According to our present study, several clinical implications might be taken into consideration. Patients who have low-risk PCa but high probabilities of GSU could consider curative therapies instead of active surveillance in case of delayed treatment. For these patients who are under active surveillance could adhere to more active follow-up policies. On the contrary, patients with low probabilities of GSU who are unwilling to receive aggressive treatment or have contraindications of operation or radiotherapy are more confidence to undergo the active surveillance. According to the probabilities of GSU, extended periods of close clinical follow-up could be warranted. Moreover, patients might benefit from resection of neurovascular bundle or lymph node dissection who are at high risk of GSU. Similarly, the hormonal therapy as ancillary treatment to radiotherapy might be considered in patients with high probabilities of GSU. These clinical recommendations might give urologists more confidence in clinical decision-making. New model might provide urologists not only precise and comprehensive assessment of PCa risk but also personalized and optimal treatment options for PCa patients. However, there is still far to go before robust evidence emerges.

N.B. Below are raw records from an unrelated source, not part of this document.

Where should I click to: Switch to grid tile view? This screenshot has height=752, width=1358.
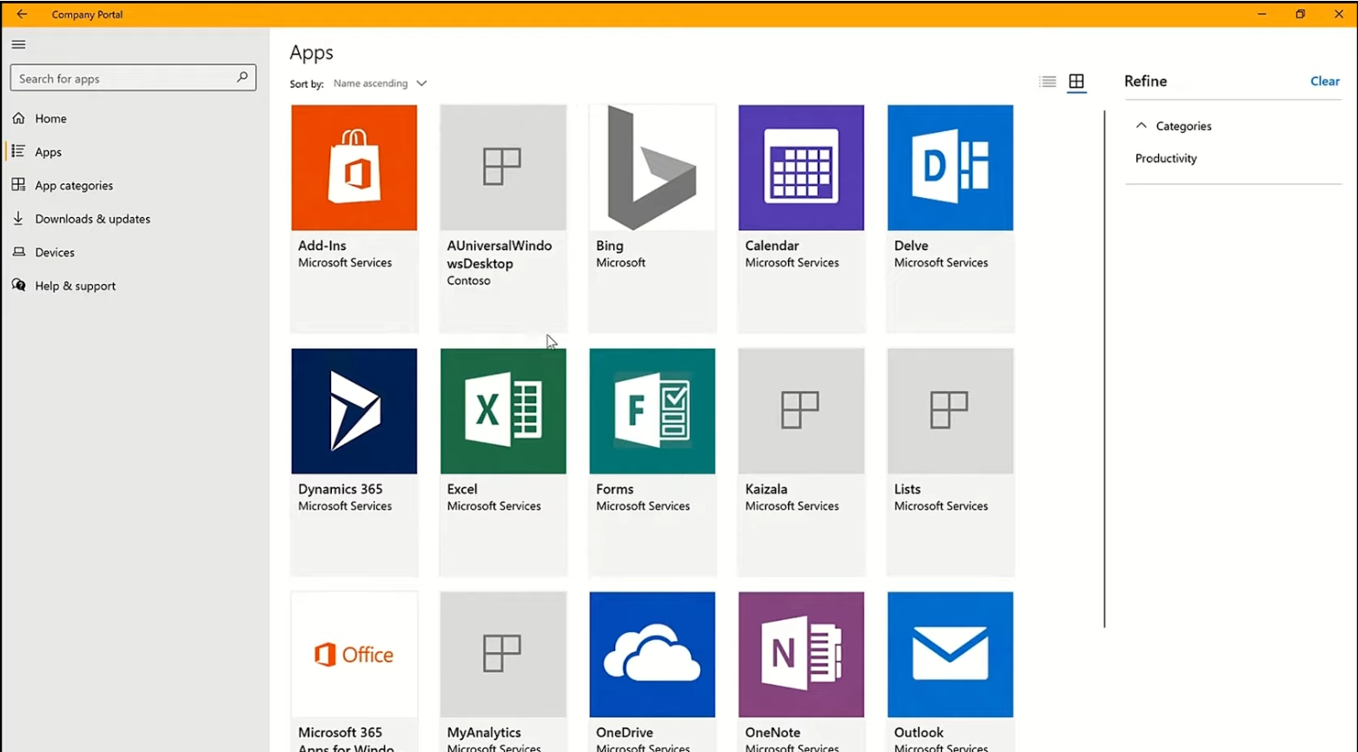[1076, 82]
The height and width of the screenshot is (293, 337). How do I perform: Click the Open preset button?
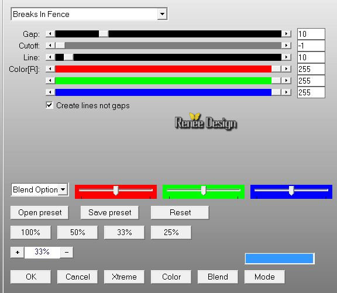tap(40, 212)
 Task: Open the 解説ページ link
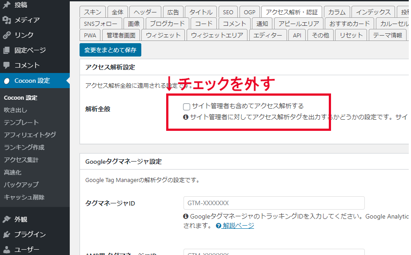coord(239,226)
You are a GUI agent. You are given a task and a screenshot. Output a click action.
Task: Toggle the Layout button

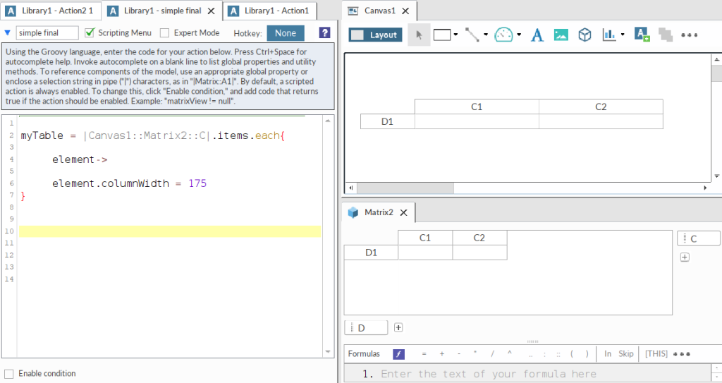(375, 35)
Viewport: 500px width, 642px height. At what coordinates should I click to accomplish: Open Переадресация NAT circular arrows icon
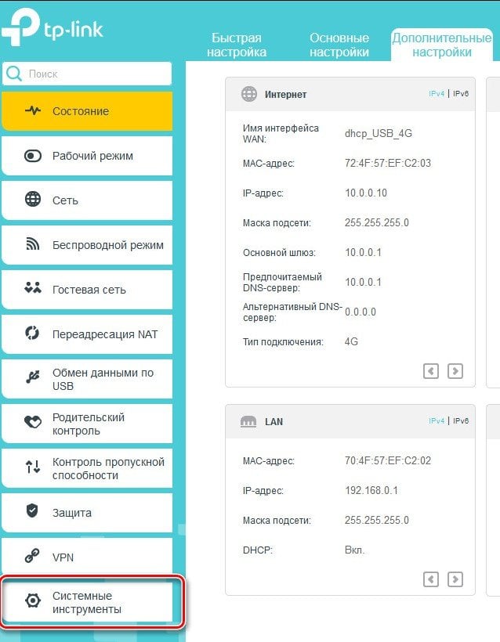pyautogui.click(x=32, y=333)
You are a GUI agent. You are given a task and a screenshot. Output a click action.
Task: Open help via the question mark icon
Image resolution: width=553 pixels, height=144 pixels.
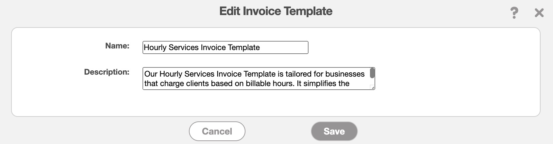point(514,13)
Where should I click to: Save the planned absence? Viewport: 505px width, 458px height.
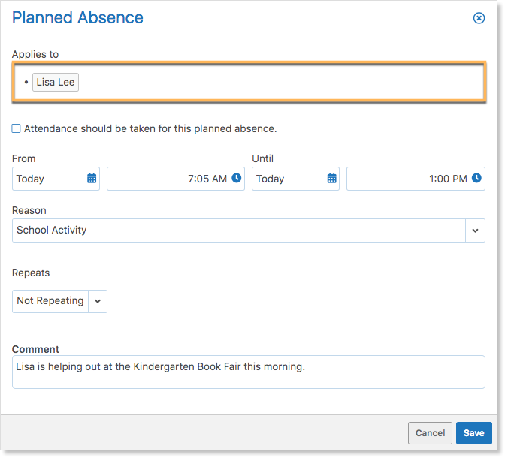tap(473, 433)
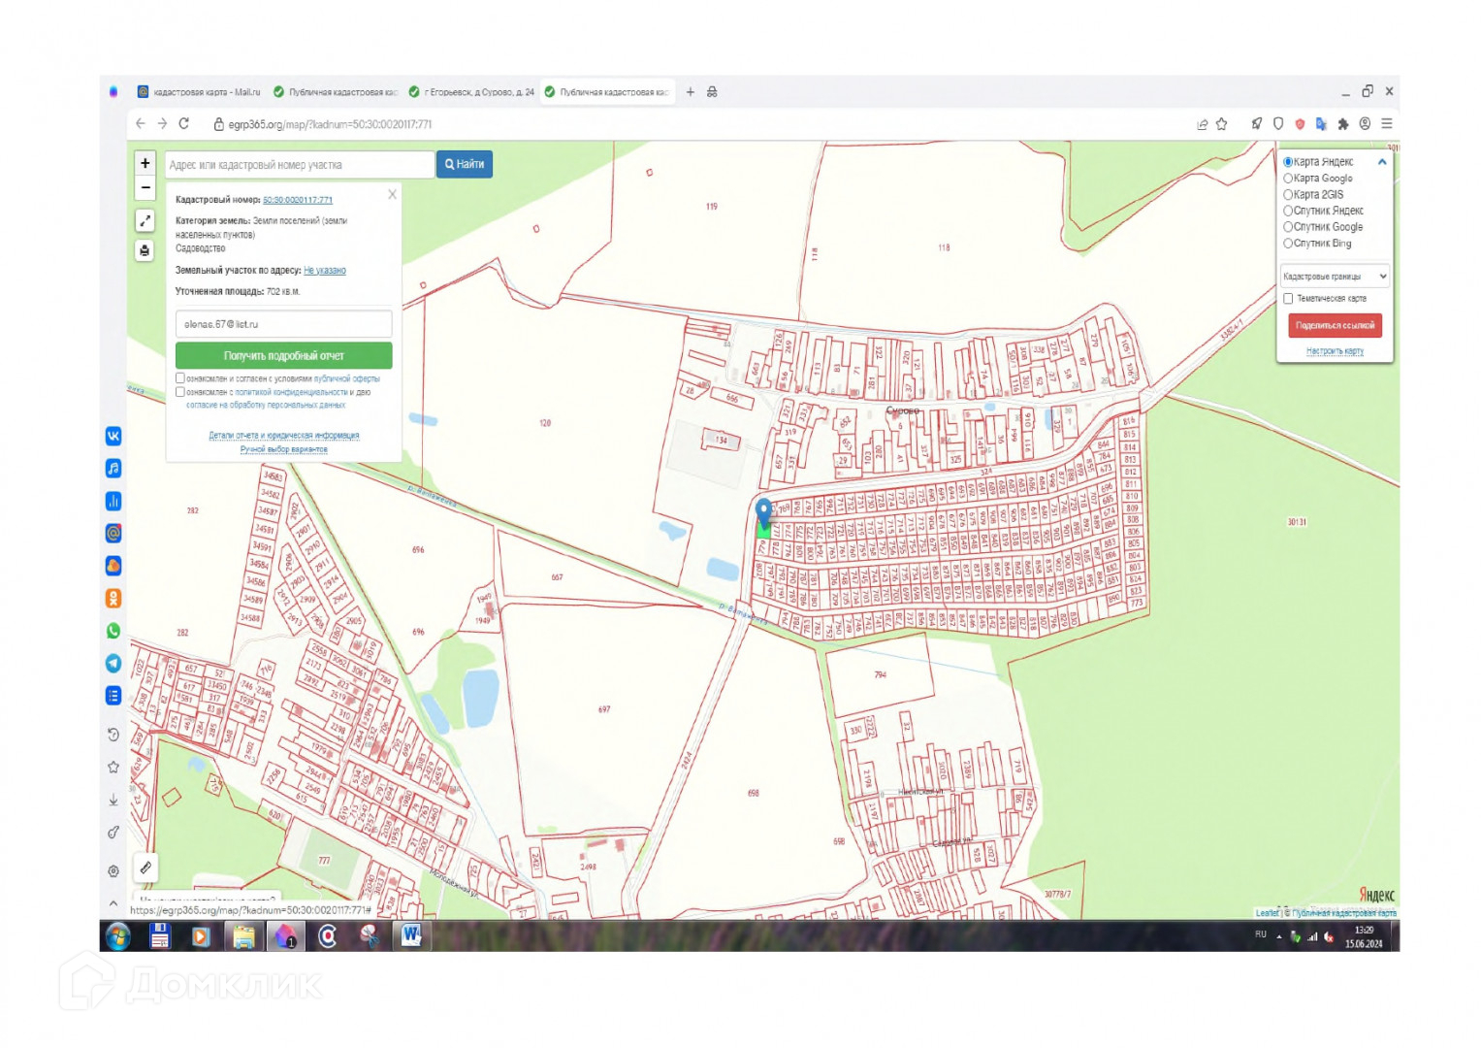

There are limitations of the present study. First of all, information from database included potential inaccuracy due to the retrospective nature. Secondly, our study was lack of large population because of our strict indications to perform RP and monocentric design. Thus, we need further prospective large-scale studies with selective patients for validation. Thirdly, external validation for our model would be furtherly necessitated, even if our model served as a statistically well-performed tool. Fourthly, only patients undergone RP were selected into cohort which might not represent the reality. Finally, the accuracy of our model could potentially be improved by integrating findings of genetic and molecular biomarker analysis.

Conclusions

Utilization of basic clinical variables (PSA and T-stage) combined with imaging variable (PI-RADS) and pathological variable (GPC) could improve performance in predicting actual probabilities of GSU in the 24-core biopsy scheme. Our nomogram could help to assess the true risk and make optimal treatment decisions for PCa patients. However, our nomogram needs to be tested for the performance in an external dataset or other study cohorts.